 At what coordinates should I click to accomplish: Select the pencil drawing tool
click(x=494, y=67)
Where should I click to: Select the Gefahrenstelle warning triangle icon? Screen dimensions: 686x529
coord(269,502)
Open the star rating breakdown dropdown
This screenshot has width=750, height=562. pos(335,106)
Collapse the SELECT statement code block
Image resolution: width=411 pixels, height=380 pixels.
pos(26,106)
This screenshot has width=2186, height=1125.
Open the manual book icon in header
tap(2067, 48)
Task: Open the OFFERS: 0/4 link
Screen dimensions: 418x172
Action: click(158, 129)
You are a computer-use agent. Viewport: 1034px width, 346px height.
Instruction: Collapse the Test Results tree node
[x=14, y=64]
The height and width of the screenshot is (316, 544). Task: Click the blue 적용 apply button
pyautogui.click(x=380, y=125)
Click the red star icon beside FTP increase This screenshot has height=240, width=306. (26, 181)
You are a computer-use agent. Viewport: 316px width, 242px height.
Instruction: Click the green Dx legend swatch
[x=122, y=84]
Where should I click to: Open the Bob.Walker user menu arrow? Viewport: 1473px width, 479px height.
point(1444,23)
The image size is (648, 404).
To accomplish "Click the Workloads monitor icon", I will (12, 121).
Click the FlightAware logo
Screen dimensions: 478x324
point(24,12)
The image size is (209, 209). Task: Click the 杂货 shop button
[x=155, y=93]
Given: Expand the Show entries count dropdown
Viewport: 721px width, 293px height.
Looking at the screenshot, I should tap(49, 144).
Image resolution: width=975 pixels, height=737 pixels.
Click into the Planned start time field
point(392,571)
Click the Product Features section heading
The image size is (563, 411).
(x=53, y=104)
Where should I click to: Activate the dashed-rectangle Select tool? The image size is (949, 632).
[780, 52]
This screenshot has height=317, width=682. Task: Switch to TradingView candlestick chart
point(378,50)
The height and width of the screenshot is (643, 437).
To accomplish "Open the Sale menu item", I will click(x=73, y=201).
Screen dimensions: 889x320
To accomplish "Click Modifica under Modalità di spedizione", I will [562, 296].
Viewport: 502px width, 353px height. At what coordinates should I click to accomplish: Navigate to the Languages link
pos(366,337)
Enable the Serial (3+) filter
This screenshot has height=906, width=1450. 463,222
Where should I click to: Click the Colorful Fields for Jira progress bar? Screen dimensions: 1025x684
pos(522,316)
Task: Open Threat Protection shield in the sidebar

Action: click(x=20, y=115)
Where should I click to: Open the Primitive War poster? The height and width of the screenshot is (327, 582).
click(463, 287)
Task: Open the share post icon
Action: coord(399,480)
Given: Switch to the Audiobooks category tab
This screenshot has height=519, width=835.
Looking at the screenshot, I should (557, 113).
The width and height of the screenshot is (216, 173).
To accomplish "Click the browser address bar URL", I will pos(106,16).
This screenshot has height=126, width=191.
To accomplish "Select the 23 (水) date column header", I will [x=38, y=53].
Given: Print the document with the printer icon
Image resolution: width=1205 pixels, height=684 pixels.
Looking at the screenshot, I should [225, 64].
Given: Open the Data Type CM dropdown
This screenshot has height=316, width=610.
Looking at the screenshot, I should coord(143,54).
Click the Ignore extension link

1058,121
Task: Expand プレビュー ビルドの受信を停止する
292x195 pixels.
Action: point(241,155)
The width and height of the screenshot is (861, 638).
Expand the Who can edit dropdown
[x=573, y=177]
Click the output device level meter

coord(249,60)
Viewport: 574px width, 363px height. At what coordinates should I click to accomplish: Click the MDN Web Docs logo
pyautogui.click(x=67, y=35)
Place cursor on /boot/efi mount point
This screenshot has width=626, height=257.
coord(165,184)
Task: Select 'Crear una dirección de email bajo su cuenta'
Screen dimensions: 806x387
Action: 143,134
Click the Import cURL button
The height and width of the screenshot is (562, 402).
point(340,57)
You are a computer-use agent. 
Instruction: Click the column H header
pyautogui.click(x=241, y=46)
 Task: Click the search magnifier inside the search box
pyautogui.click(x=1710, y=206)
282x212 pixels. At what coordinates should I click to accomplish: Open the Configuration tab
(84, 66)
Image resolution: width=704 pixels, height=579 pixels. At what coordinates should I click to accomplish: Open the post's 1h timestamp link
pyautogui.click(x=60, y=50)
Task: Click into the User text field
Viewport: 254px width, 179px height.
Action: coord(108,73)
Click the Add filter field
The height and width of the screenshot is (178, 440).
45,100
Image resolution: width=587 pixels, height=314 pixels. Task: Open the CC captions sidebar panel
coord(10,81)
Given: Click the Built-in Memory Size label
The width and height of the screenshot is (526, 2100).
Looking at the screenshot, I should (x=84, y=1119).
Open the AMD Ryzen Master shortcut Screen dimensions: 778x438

What you will do -
Copy out the material exactly from the line containing "Place cursor on /boot/efi mount point" through the end of the material, both ends included.

Written solution -
Place cursor on /boot/efi mount point
This screenshot has width=626, height=257.
coord(165,184)
Task: Select 'Crear una dirección de email bajo su cuenta'
Screen dimensions: 806x387
Action: 143,134
Click the Import cURL button
The height and width of the screenshot is (562, 402).
point(340,57)
You are a computer-use agent. 
Instruction: Click the column H header
pyautogui.click(x=241, y=46)
 Task: Click the search magnifier inside the search box
pyautogui.click(x=1710, y=206)
282x212 pixels. At what coordinates should I click to accomplish: Open the Configuration tab
(84, 66)
Image resolution: width=704 pixels, height=579 pixels. At what coordinates should I click to accomplish: Open the post's 1h timestamp link
pyautogui.click(x=60, y=50)
Task: Click into the User text field
Viewport: 254px width, 179px height.
Action: coord(108,73)
Click the Add filter field
The height and width of the screenshot is (178, 440).
45,100
Image resolution: width=587 pixels, height=314 pixels. Task: Open the CC captions sidebar panel
coord(10,81)
Given: Click the Built-in Memory Size label
The width and height of the screenshot is (526, 2100).
Looking at the screenshot, I should (x=84, y=1119).
Open the AMD Ryzen Master shortcut Screen dimensions: 778x438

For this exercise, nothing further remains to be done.